Kreistag beschließt Mindestfraktionsstärke



Zur letzten Sitzung vor der Sommerpause trat der Kreistag des Landkreises Oberspreewald-Lausitz am Donnerstag im Kulturhaus Klettwitz zusammen. Auf der Tagesordnung standen dabei unter anderem Beschlüsse zur Hauptsatzung, der Energiestrategie 2020 und der Schülerbeförderungssatzung. Letztere wurde bereits im Vorfeld heiß zwischen den Fraktionen diskutiert und stand auch am Abend ganz im Zeichen intensiver Debatten. Schlussendlich konnte sich die Kreisverwaltung mit ihrem Vorschlag jedoch nicht durchsetzen, den Eigenanteil der Eltern bei der Schülerbeförderung wieder einzuführen und damit eine merkliche Entlastung für den Haushalt zu erzielen.

 

Deutlich größere Einigkeit herrschte hingegen beim Beschluss zur Energiestrategie 2020 des Landkreises Oberspreewald-Lausitz, welche die Grundsätze zum Einsatz erneuerbarer Energien festschreibt. Darüber hinaus bildet sie die Basis für zukünftige Energieeinsparungen und sieht die stete Steigerung der Energieeffizienz vor.

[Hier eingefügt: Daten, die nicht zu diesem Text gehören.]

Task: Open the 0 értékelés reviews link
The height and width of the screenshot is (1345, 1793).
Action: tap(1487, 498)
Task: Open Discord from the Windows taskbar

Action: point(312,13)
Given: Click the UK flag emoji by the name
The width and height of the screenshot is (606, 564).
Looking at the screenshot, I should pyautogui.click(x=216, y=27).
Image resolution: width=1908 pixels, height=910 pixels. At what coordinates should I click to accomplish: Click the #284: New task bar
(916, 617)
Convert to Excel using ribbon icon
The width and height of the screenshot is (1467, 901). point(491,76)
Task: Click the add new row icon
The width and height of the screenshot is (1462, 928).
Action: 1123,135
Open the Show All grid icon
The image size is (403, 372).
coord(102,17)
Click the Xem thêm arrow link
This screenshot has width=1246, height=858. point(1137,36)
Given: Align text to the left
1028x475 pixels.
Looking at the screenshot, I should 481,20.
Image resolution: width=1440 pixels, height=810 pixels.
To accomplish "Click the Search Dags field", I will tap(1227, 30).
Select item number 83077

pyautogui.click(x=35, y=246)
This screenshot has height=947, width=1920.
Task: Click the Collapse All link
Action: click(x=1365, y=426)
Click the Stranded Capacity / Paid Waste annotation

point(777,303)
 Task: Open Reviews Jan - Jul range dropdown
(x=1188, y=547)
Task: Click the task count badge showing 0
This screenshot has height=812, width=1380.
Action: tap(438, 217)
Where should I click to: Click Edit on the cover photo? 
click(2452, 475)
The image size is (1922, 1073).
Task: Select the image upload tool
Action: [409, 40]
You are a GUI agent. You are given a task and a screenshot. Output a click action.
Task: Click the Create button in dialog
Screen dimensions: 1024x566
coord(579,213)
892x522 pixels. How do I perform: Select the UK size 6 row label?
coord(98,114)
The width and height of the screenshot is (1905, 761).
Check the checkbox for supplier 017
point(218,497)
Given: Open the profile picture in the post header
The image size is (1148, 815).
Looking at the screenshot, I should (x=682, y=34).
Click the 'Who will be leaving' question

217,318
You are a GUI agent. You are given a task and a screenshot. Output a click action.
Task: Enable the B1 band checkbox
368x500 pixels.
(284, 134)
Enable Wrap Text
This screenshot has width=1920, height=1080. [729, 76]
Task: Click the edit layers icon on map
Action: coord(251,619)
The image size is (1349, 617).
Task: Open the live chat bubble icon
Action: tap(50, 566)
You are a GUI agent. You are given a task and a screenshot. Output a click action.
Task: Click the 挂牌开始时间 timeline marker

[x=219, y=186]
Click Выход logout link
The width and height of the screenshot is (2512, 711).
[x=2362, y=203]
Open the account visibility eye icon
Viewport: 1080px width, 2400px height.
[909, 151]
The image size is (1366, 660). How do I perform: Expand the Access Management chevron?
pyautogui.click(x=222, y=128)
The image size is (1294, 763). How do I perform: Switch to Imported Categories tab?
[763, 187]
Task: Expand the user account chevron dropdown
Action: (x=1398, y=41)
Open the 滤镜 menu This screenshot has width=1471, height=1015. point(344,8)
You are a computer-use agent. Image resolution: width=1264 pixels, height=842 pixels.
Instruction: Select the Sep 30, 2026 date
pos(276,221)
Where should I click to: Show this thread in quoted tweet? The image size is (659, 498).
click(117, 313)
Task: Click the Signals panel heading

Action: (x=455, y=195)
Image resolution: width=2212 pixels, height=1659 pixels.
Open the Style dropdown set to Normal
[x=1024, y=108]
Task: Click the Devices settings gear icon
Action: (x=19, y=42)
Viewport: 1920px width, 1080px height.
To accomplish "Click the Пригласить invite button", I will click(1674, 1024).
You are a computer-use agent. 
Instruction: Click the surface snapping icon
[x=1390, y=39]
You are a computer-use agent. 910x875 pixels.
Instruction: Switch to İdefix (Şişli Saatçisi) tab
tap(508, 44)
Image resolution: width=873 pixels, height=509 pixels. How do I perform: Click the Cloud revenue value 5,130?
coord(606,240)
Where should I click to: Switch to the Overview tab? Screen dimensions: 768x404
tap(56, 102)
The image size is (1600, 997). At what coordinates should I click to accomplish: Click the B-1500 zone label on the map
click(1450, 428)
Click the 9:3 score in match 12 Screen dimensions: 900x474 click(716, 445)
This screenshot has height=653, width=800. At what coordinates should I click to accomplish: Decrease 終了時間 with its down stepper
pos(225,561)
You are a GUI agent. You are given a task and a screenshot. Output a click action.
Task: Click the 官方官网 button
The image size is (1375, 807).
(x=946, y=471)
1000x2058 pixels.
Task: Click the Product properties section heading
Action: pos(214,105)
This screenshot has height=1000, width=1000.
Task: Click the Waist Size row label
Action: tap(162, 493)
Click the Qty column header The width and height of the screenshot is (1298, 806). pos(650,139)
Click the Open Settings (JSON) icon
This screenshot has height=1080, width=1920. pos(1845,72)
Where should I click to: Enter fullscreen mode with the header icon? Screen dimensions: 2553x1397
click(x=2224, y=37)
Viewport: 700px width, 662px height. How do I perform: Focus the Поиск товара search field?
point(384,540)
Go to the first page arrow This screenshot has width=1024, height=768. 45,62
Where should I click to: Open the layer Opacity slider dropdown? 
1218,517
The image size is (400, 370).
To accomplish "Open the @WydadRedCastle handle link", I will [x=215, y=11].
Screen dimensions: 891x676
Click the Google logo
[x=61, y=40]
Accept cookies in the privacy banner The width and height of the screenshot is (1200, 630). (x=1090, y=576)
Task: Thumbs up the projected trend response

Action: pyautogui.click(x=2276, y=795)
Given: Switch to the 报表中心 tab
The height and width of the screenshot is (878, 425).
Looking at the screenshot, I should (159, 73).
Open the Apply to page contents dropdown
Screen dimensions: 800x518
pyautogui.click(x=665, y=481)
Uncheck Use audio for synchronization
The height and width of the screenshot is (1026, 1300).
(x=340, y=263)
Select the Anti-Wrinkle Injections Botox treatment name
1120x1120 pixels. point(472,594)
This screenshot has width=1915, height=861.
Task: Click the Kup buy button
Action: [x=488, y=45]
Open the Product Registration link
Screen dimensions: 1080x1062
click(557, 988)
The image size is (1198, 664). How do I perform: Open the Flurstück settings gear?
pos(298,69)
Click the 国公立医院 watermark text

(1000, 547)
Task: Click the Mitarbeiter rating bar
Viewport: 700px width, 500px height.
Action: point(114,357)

Hierfür gab es ein klar positives Votum.

 

Abgelehnt wurde hingegen ein Antrag der Fraktionen von FDP und Grünen, welcher vorsah, dass eine Fraktion im Kreistag Oberspreewald-Lausitz bereits mit zwei Abgeordneten gebildet werden kann. Dies lehnte die Mehrheit jedoch ab. Beschlossen wurde eine Abänderung der Hauptsatzung, welche nun eine Mindestfraktionsstärke von vier Mitgliedern vorschreibt. Eine solche Satzungsänderung war notwendig geworden, nachdem das Verfassungsgericht des Landes Brandenburg eine landeseinheitliche Regelung zur Fraktionsmindeststärke im April für nichtig erklärt und die Regelung den Kommunen übertragen hat.